Today I worked with Savannah the mormon. We discovered that I’ve broken almost all the ten commandments and would never be allowed to attend her wedding because of it. However, I get to go to the reception. no alchohol or coffee…ouch! I got a giggle though when she came up with a scheme that included lying and I asked her how she’d feel if she wasn’t aloud to go to her own wedding.

I worked on my religious studies paper tonight, and my mind is numb. However, if anybody is interested in the separation of religion and the concept of deity…I would love the chance to purge the information and get it out of my system.

I’m not sure if you can tell, but I’m in a much better mood today than I was yesterday. A little fun with my candles and wand and everything seems to be okay. I’ve expelled that horrible black cloud that was surrounding my world. The result of its treachery is still here though, like a broken house after the sun has scared off a tornado.

Leo

Leo

Published by Sean on 04 Dec 2001

Projected Wars

My eyes are stained with insence to the point of pain. I’m surrounded by candles that are glowing in time with my music. Its a vigil for myself, what died is unkown, but it feels as though a part of me has. I’m mourning nothing at all, but feel that I should. I am depressed, but more so scared, and nervous, as though I’m loosing a crutch.

And then I stared up from my standing place on the grass towards the towering social science building. I heard it bending over with laughter and blinking its eyes with uncontrollable convulsions. It reached its arm once again to flick me away with defeat. I’ve almost made it through another semester, but another one is nowhere on the horizon. Another battle has been won by the istitution. It was me who restarted the war, a revolt to prove I still have fight left in me. I shifted on my standing place and bowed my head in shame. I was mourning yet another failure.

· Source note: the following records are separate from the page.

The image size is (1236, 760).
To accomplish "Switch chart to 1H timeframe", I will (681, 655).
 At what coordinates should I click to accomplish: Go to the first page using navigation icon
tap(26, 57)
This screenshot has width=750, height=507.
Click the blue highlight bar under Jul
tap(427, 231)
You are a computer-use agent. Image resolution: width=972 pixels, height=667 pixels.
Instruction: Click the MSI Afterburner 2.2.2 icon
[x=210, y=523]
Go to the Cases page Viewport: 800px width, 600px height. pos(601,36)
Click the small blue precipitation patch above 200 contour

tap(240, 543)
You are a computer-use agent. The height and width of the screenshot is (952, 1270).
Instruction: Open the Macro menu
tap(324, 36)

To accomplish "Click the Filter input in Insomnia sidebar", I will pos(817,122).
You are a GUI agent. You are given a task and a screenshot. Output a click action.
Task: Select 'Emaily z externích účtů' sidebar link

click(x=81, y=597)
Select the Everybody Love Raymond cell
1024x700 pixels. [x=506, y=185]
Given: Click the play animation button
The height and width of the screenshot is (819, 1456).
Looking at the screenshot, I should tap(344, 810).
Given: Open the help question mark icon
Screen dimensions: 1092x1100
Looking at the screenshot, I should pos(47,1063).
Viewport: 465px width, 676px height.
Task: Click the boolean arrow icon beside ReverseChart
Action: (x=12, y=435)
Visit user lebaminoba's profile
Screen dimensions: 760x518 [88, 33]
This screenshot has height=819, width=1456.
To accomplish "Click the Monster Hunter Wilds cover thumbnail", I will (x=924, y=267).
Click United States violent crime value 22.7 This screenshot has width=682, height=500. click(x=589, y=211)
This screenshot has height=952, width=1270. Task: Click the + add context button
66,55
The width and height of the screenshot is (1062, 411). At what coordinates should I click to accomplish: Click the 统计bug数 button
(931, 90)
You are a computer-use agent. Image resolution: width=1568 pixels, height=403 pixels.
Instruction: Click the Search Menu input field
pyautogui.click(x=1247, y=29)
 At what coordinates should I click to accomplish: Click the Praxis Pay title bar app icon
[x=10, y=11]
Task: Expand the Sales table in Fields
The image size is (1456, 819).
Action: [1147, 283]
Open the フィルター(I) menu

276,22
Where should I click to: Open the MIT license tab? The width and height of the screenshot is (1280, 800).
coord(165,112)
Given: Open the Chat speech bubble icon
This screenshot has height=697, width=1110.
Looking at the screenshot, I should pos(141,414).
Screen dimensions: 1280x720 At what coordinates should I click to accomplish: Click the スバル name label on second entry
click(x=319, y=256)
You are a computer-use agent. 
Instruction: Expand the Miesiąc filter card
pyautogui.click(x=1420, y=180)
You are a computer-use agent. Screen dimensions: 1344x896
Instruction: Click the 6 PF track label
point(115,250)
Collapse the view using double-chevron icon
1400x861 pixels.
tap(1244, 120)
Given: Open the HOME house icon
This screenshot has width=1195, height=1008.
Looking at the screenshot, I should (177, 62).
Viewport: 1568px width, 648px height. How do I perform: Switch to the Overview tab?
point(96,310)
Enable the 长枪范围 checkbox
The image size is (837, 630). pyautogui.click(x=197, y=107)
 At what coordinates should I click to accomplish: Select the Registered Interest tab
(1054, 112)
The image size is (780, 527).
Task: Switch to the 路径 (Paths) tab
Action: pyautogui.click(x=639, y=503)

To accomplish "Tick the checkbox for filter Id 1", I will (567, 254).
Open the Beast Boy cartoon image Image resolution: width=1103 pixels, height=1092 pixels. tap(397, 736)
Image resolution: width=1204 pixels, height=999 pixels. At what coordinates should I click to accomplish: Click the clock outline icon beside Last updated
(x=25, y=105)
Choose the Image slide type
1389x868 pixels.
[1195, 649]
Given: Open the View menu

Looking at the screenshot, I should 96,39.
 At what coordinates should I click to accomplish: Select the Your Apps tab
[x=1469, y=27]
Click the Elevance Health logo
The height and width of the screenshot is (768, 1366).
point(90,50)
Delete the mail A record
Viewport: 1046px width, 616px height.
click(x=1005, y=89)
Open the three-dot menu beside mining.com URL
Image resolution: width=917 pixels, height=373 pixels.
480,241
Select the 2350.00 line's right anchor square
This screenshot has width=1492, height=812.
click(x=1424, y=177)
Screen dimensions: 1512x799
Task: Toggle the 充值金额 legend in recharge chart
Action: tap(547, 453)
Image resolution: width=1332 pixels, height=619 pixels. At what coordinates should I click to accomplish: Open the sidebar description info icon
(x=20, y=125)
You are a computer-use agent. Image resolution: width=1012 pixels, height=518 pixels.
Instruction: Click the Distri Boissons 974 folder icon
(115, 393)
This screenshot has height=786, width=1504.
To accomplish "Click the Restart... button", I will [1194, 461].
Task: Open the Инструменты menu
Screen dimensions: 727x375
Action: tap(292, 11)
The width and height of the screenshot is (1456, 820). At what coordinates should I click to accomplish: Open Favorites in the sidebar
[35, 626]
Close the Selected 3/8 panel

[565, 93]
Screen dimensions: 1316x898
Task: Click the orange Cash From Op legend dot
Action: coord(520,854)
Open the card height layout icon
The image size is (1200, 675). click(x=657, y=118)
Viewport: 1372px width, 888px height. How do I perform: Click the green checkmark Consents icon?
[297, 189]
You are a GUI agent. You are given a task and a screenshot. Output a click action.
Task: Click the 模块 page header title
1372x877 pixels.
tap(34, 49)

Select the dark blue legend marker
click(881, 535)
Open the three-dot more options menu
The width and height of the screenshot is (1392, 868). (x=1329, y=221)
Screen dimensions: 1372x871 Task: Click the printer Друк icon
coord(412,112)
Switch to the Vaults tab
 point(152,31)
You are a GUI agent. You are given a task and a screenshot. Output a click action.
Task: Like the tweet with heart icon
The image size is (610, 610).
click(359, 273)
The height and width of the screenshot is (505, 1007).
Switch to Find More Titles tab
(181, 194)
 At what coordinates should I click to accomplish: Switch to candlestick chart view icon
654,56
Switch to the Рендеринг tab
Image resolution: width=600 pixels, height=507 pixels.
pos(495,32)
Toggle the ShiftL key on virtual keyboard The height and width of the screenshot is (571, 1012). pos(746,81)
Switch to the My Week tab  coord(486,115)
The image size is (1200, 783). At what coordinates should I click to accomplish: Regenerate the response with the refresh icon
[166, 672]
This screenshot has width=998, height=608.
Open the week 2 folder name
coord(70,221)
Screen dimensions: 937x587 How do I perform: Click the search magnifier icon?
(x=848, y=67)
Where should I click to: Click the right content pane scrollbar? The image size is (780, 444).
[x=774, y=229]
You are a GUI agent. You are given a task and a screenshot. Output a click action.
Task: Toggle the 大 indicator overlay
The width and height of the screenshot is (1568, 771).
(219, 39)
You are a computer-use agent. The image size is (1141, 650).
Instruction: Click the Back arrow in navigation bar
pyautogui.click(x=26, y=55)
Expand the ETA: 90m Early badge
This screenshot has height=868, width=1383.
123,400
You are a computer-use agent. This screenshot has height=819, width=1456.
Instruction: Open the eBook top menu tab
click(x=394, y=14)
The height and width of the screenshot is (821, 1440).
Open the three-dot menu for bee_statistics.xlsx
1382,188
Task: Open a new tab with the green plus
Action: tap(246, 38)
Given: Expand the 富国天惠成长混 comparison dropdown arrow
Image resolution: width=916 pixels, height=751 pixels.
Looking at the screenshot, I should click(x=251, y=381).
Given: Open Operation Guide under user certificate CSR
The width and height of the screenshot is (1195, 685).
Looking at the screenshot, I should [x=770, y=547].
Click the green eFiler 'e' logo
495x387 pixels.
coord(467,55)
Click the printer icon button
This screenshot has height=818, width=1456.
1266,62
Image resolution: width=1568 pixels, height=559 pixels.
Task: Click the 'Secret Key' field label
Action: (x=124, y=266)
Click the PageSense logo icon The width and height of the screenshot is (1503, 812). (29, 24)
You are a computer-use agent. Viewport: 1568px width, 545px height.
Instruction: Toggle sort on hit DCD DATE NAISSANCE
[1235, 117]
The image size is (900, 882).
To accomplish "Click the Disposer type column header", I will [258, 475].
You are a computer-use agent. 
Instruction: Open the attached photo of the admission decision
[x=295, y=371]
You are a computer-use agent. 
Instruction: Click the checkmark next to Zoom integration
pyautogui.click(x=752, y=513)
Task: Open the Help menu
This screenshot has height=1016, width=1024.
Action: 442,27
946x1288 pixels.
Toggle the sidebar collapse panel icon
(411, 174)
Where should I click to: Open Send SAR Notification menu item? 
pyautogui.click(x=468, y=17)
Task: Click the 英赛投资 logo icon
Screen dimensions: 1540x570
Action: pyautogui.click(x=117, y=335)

My failure this time is that I lost my grip on success. I finaly began to receive amazing marks. I was finaly loving school and going to classes. I was working hard. I was proud. My old self stepped in though, and I watched my marks start slipping. I stopped studying, and going to classes, and now here I am nearly at finals with barely any time to scrape together any figments of knowledge. I am hanging my head in shame that I couldn’t defeat myself. My power to stray from my goals is more powerful than my desire. So, I watched my feet as I walked away from the University of Calgary. The buildings whispering to each other behind me.

There will be no school next semester. I’m broke. I spent three months of car payments on food and parking so that I could work. I have nothing, even the little I had was used to buy birthday presents and Christmas presents. I still have five Christmas presents to buy. I don’t know how I will ever manage. My truck has also broken down. I need to fix it so that I can work, so that I can eat, so that I can buy presents.

I hit rock bottom awhile ago, but now that I spent my savings I feel like I’ve hit rock bottom, and then someone handcuffed my limbs and buried me. Now I need to work my way out. I need to find the strength. For now, though, I’m just going to sit at the bottom and cry, gathering strength for the impossible task ahead.

I need to call my parents, and not only tell them that I don’t have the three hundred dollars I owe them, but I also need to borrow money. I believe the paycheck that was going to tuition will be spent before I even see the numbers on my web-banking sight. Just a blip on my accounts graph. Not a dime left for school.

I’m back to being a simple worker. I’ll work my ass off and deserve every dime I make. I’ll dream of the day I can work somewhere I can enjoy myself.

I will win the wars of money and education!

Buddhists are right..desire is suffering. I’m suffering, and its soley because I desire money and education.